*** Material shown
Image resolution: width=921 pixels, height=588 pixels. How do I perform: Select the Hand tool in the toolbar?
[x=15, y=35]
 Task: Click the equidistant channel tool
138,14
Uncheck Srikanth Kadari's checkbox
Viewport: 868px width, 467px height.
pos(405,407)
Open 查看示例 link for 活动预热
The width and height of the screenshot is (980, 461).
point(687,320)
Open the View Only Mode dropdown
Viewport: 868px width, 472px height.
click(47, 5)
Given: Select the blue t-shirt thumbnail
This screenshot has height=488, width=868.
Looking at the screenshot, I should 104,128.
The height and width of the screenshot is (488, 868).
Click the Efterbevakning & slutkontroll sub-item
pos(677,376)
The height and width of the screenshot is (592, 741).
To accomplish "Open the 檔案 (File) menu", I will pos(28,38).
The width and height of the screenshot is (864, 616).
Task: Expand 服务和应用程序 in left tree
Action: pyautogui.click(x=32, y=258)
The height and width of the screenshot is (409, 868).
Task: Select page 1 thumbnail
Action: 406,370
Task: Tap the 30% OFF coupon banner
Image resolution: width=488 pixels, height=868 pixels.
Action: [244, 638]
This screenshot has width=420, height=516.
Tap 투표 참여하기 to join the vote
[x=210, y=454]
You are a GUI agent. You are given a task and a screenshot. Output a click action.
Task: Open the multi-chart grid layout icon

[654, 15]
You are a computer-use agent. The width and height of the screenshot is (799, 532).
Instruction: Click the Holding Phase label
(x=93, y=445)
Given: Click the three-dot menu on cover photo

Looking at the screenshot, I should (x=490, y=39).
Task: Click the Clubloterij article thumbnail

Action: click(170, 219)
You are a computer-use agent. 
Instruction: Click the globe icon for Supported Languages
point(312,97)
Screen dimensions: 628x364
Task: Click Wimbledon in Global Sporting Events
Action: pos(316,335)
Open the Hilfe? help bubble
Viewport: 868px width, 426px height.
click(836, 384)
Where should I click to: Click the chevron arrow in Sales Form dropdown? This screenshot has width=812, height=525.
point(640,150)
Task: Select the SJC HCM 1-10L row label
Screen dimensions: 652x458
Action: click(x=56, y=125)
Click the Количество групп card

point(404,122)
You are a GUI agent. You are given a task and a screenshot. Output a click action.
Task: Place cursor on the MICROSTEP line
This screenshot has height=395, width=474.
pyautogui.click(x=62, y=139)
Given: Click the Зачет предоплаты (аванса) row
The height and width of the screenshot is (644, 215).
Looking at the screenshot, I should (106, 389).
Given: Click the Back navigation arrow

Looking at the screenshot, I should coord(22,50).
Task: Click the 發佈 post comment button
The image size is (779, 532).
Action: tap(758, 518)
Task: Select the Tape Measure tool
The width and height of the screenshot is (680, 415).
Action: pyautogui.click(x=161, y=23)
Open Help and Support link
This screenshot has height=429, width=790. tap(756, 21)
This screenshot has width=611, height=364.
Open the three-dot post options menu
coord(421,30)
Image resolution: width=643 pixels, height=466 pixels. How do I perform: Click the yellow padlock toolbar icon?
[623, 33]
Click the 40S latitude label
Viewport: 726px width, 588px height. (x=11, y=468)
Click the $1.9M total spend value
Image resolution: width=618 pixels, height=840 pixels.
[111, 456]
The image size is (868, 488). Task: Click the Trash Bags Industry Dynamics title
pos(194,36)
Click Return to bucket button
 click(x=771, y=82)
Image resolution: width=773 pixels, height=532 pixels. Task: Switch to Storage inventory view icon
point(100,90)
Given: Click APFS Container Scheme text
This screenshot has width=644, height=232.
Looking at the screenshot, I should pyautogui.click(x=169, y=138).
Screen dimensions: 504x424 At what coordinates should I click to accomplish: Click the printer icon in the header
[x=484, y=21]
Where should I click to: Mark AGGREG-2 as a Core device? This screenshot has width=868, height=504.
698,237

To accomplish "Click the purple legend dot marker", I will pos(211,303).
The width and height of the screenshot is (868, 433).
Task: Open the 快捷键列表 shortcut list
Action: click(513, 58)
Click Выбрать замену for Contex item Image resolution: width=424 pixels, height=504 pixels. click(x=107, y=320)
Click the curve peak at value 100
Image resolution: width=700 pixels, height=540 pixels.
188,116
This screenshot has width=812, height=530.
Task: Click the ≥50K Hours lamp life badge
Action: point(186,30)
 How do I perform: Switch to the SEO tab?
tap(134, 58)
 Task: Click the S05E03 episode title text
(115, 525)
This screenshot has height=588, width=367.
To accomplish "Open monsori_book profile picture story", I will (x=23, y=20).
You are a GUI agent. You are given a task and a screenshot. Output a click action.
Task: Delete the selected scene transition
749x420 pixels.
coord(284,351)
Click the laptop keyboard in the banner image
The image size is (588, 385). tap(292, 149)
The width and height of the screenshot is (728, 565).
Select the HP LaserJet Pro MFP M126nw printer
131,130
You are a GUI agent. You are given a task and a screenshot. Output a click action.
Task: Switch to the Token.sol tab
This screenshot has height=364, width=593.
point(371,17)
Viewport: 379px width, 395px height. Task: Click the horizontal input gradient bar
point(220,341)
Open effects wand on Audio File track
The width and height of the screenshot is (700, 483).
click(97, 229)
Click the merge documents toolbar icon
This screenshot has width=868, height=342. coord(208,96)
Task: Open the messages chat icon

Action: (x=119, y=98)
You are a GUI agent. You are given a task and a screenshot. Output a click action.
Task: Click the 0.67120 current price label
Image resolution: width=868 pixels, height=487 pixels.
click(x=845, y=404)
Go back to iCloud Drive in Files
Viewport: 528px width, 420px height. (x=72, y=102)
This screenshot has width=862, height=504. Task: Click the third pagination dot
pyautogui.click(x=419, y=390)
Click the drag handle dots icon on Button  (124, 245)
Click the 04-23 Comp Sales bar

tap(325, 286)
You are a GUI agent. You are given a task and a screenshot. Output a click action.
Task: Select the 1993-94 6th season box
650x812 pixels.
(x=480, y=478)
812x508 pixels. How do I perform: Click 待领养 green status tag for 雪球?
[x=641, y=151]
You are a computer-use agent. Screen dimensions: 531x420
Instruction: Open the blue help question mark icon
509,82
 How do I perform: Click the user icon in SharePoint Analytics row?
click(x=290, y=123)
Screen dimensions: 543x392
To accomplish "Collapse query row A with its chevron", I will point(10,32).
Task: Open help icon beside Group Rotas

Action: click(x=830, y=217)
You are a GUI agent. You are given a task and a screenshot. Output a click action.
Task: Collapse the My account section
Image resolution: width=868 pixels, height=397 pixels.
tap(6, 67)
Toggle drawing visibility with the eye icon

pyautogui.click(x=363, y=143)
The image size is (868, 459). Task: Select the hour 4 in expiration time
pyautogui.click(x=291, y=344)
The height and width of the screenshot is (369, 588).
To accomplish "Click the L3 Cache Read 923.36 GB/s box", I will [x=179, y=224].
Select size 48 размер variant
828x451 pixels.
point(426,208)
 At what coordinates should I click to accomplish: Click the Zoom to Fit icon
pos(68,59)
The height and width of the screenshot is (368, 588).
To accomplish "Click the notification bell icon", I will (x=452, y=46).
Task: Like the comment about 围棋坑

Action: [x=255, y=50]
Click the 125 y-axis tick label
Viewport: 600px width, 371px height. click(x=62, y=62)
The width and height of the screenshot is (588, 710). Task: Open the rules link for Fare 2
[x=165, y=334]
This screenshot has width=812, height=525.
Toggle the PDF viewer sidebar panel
******
• _Task goal_:
Type out the listing again with nothing changed.

• _Answer for the task_:
Image resolution: width=921 pixels, height=588 pixels. How do I perform: Select the Hand tool in the toolbar?
[x=15, y=35]
 Task: Click the equidistant channel tool
138,14
Uncheck Srikanth Kadari's checkbox
Viewport: 868px width, 467px height.
pos(405,407)
Open 查看示例 link for 活动预热
The width and height of the screenshot is (980, 461).
point(687,320)
Open the View Only Mode dropdown
Viewport: 868px width, 472px height.
click(47, 5)
Given: Select the blue t-shirt thumbnail
This screenshot has height=488, width=868.
Looking at the screenshot, I should 104,128.
The height and width of the screenshot is (488, 868).
Click the Efterbevakning & slutkontroll sub-item
pos(677,376)
The height and width of the screenshot is (592, 741).
To accomplish "Open the 檔案 (File) menu", I will pos(28,38).
The width and height of the screenshot is (864, 616).
Task: Expand 服务和应用程序 in left tree
Action: pyautogui.click(x=32, y=258)
The height and width of the screenshot is (409, 868).
Task: Select page 1 thumbnail
Action: 406,370
Task: Tap the 30% OFF coupon banner
Image resolution: width=488 pixels, height=868 pixels.
Action: [244, 638]
This screenshot has width=420, height=516.
Tap 투표 참여하기 to join the vote
[x=210, y=454]
You are a GUI agent. You are given a task and a screenshot. Output a click action.
Task: Open the multi-chart grid layout icon

[654, 15]
You are a computer-use agent. The width and height of the screenshot is (799, 532).
Instruction: Click the Holding Phase label
(x=93, y=445)
Given: Click the three-dot menu on cover photo

Looking at the screenshot, I should (x=490, y=39).
Task: Click the Clubloterij article thumbnail

Action: click(170, 219)
You are a computer-use agent. 
Instruction: Click the globe icon for Supported Languages
point(312,97)
Screen dimensions: 628x364
Task: Click Wimbledon in Global Sporting Events
Action: pos(316,335)
Open the Hilfe? help bubble
Viewport: 868px width, 426px height.
click(836, 384)
Where should I click to: Click the chevron arrow in Sales Form dropdown? This screenshot has width=812, height=525.
point(640,150)
Task: Select the SJC HCM 1-10L row label
Screen dimensions: 652x458
Action: click(x=56, y=125)
Click the Количество групп card

point(404,122)
You are a GUI agent. You are given a task and a screenshot. Output a click action.
Task: Place cursor on the MICROSTEP line
This screenshot has height=395, width=474.
pyautogui.click(x=62, y=139)
Given: Click the Зачет предоплаты (аванса) row
The height and width of the screenshot is (644, 215).
Looking at the screenshot, I should (106, 389).
Given: Click the Back navigation arrow

Looking at the screenshot, I should coord(22,50).
Task: Click the 發佈 post comment button
The image size is (779, 532).
Action: tap(758, 518)
Task: Select the Tape Measure tool
The width and height of the screenshot is (680, 415).
Action: pyautogui.click(x=161, y=23)
Open Help and Support link
This screenshot has height=429, width=790. tap(756, 21)
This screenshot has width=611, height=364.
Open the three-dot post options menu
coord(421,30)
Image resolution: width=643 pixels, height=466 pixels. How do I perform: Click the yellow padlock toolbar icon?
[623, 33]
Click the 40S latitude label
Viewport: 726px width, 588px height. (x=11, y=468)
Click the $1.9M total spend value
Image resolution: width=618 pixels, height=840 pixels.
[111, 456]
The image size is (868, 488). Task: Click the Trash Bags Industry Dynamics title
pos(194,36)
Click Return to bucket button
 click(x=771, y=82)
Image resolution: width=773 pixels, height=532 pixels. Task: Switch to Storage inventory view icon
point(100,90)
Given: Click APFS Container Scheme text
This screenshot has width=644, height=232.
Looking at the screenshot, I should pyautogui.click(x=169, y=138).
Screen dimensions: 504x424 At what coordinates should I click to accomplish: Click the printer icon in the header
[x=484, y=21]
Where should I click to: Mark AGGREG-2 as a Core device? This screenshot has width=868, height=504.
698,237

To accomplish "Click the purple legend dot marker", I will pos(211,303).
The width and height of the screenshot is (868, 433).
Task: Open the 快捷键列表 shortcut list
Action: click(513, 58)
Click Выбрать замену for Contex item Image resolution: width=424 pixels, height=504 pixels. click(x=107, y=320)
Click the curve peak at value 100
Image resolution: width=700 pixels, height=540 pixels.
188,116
This screenshot has width=812, height=530.
Task: Click the ≥50K Hours lamp life badge
Action: point(186,30)
 How do I perform: Switch to the SEO tab?
tap(134, 58)
 Task: Click the S05E03 episode title text
(115, 525)
This screenshot has height=588, width=367.
To accomplish "Open monsori_book profile picture story", I will (x=23, y=20).
You are a GUI agent. You are given a task and a screenshot. Output a click action.
Task: Delete the selected scene transition
749x420 pixels.
coord(284,351)
Click the laptop keyboard in the banner image
The image size is (588, 385). tap(292, 149)
The width and height of the screenshot is (728, 565).
Select the HP LaserJet Pro MFP M126nw printer
131,130
You are a GUI agent. You are given a task and a screenshot. Output a click action.
Task: Switch to the Token.sol tab
This screenshot has height=364, width=593.
point(371,17)
Viewport: 379px width, 395px height. Task: Click the horizontal input gradient bar
point(220,341)
Open effects wand on Audio File track
The width and height of the screenshot is (700, 483).
click(97, 229)
Click the merge documents toolbar icon
This screenshot has width=868, height=342. coord(208,96)
Task: Open the messages chat icon

Action: (x=119, y=98)
You are a GUI agent. You are given a task and a screenshot. Output a click action.
Task: Click the 0.67120 current price label
Image resolution: width=868 pixels, height=487 pixels.
click(x=845, y=404)
Go back to iCloud Drive in Files
Viewport: 528px width, 420px height. (x=72, y=102)
This screenshot has width=862, height=504. Task: Click the third pagination dot
pyautogui.click(x=419, y=390)
Click the drag handle dots icon on Button  (124, 245)
Click the 04-23 Comp Sales bar

tap(325, 286)
You are a GUI agent. You are given a task and a screenshot. Output a click action.
Task: Select the 1993-94 6th season box
650x812 pixels.
(x=480, y=478)
812x508 pixels. How do I perform: Click 待领养 green status tag for 雪球?
[x=641, y=151]
You are a computer-use agent. Screen dimensions: 531x420
Instruction: Open the blue help question mark icon
509,82
 How do I perform: Click the user icon in SharePoint Analytics row?
click(x=290, y=123)
Screen dimensions: 543x392
To accomplish "Collapse query row A with its chevron", I will point(10,32).
Task: Open help icon beside Group Rotas

Action: click(x=830, y=217)
You are a GUI agent. You are given a task and a screenshot. Output a click action.
Task: Collapse the My account section
Image resolution: width=868 pixels, height=397 pixels.
tap(6, 67)
Toggle drawing visibility with the eye icon

pyautogui.click(x=363, y=143)
The image size is (868, 459). Task: Select the hour 4 in expiration time
pyautogui.click(x=291, y=344)
The height and width of the screenshot is (369, 588).
To accomplish "Click the L3 Cache Read 923.36 GB/s box", I will [x=179, y=224].
Select size 48 размер variant
828x451 pixels.
point(426,208)
 At what coordinates should I click to accomplish: Click the Zoom to Fit icon
pos(68,59)
The height and width of the screenshot is (368, 588).
To accomplish "Click the notification bell icon", I will (x=452, y=46).
Task: Like the comment about 围棋坑

Action: [x=255, y=50]
Click the 125 y-axis tick label
Viewport: 600px width, 371px height. click(x=62, y=62)
The width and height of the screenshot is (588, 710). Task: Open the rules link for Fare 2
[x=165, y=334]
This screenshot has width=812, height=525.
Toggle the PDF viewer sidebar panel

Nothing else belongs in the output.